From the data below, copy exactly the lines that lie between the one holding "You are a computer-use agent." and the one holding "Instruction: Open the 4198 次查看 view count", including both, and nothing more.

» Extracted material
+-------+

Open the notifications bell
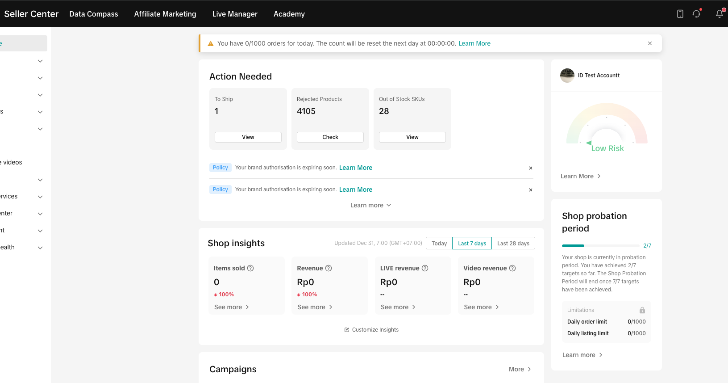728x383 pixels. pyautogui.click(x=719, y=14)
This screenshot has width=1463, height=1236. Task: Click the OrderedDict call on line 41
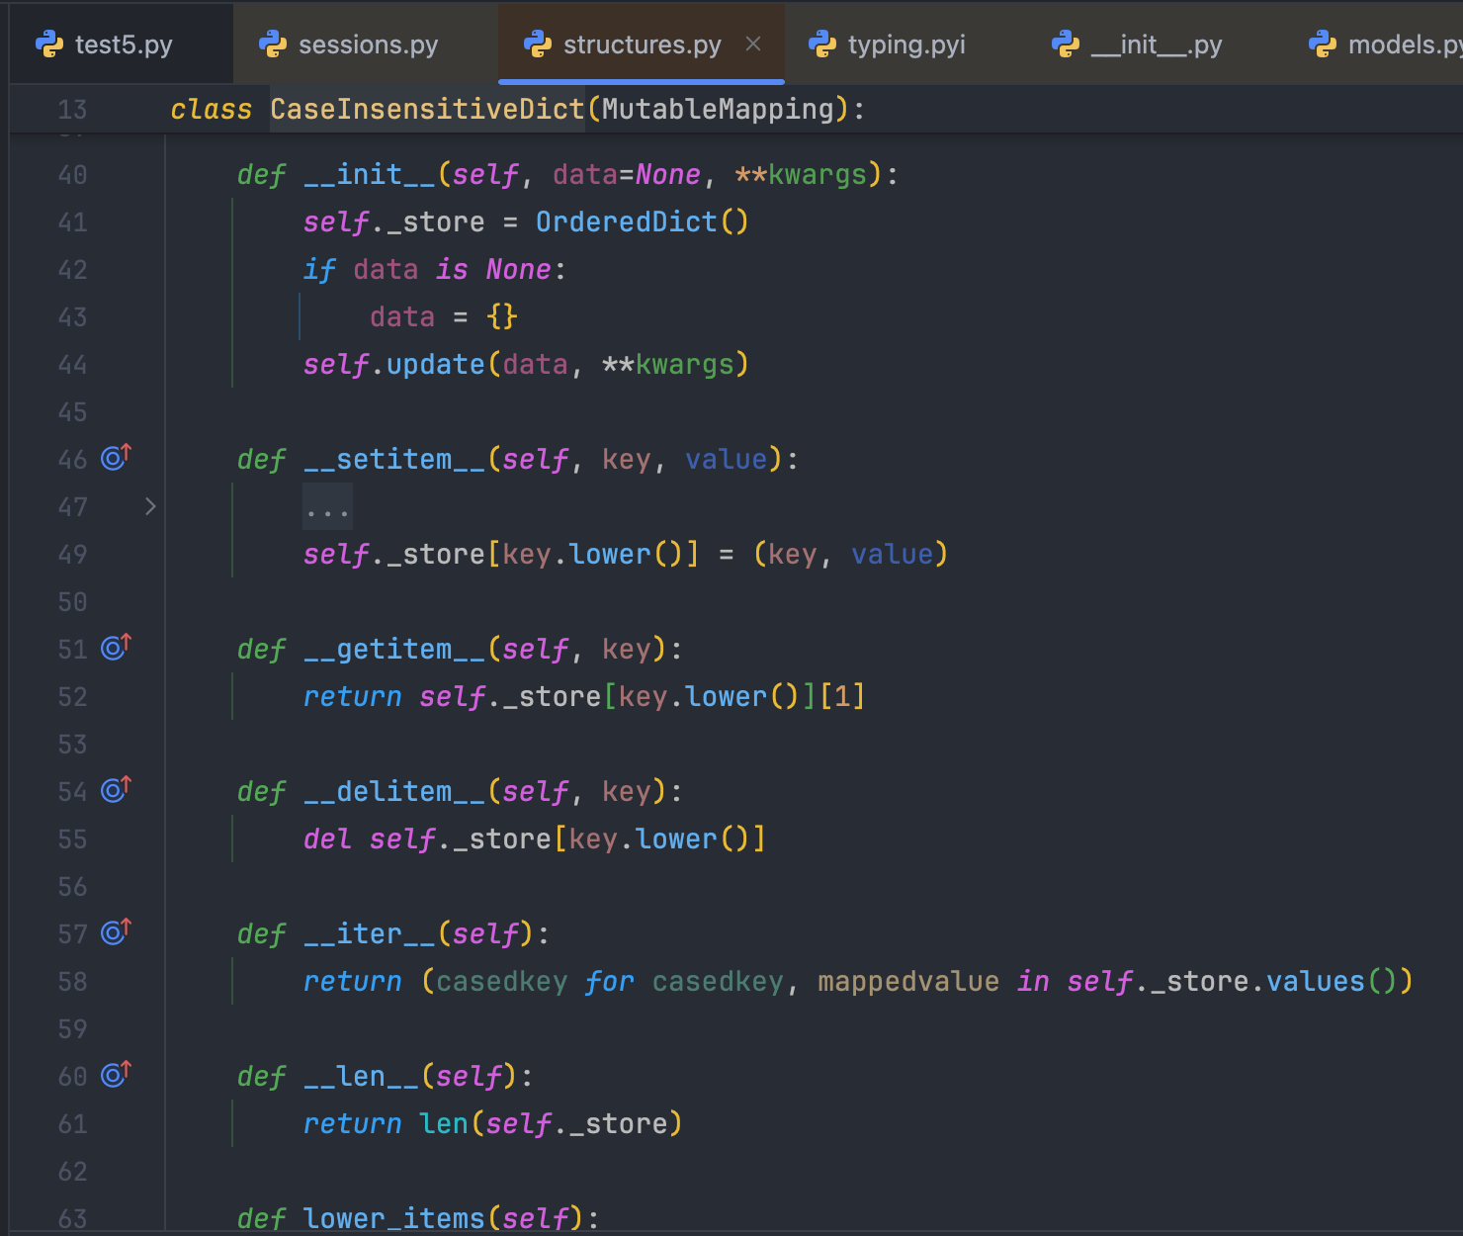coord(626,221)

+-------+

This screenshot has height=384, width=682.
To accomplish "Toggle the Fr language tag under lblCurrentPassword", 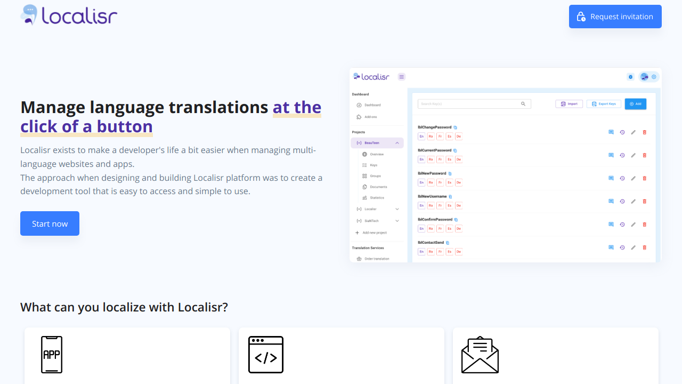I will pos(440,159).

+-------+

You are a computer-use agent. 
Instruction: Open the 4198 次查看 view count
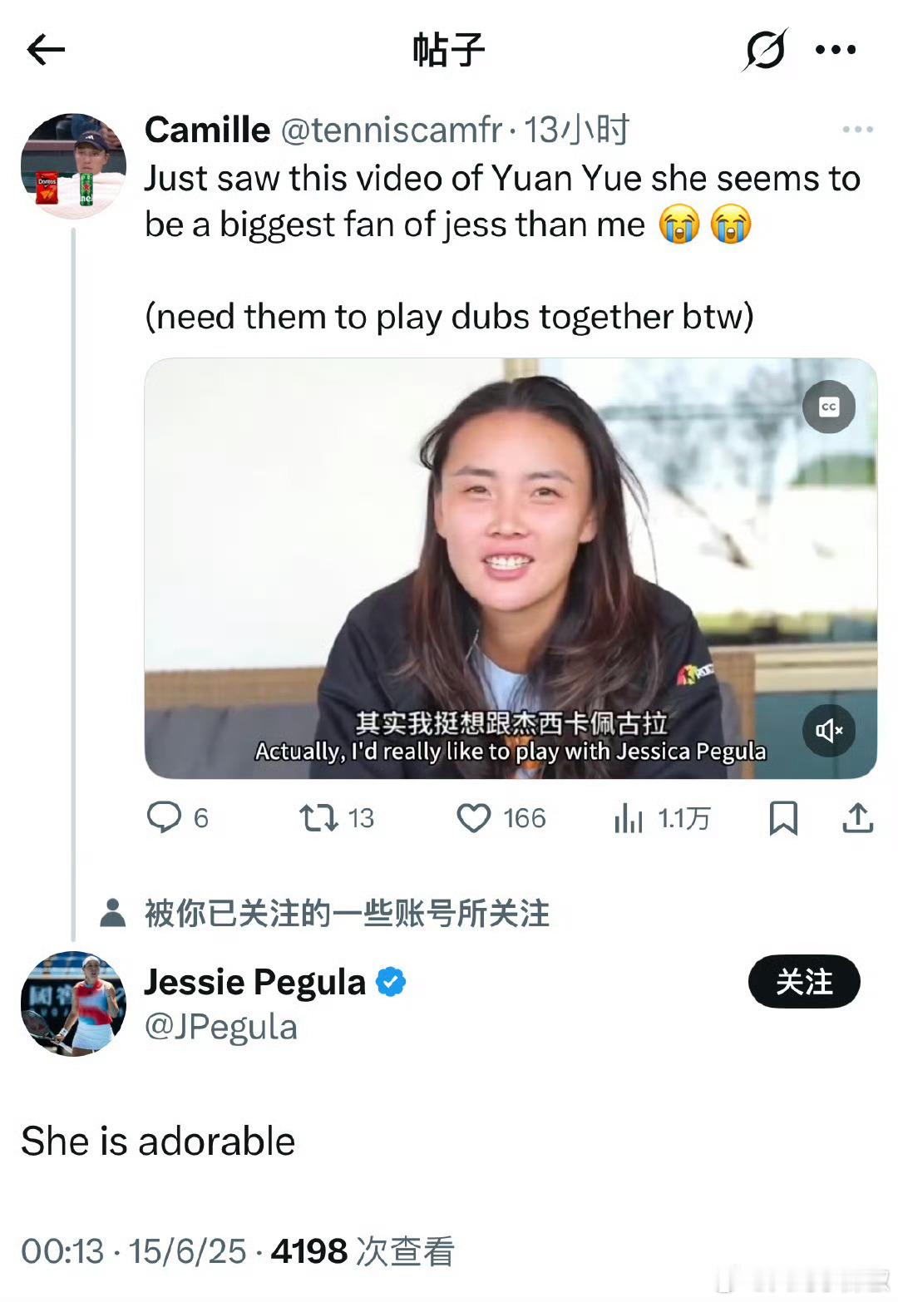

+-------+

» Solution to this exercise
You are a computer-use agent. 
Instruction: Open the 4198 次查看 view count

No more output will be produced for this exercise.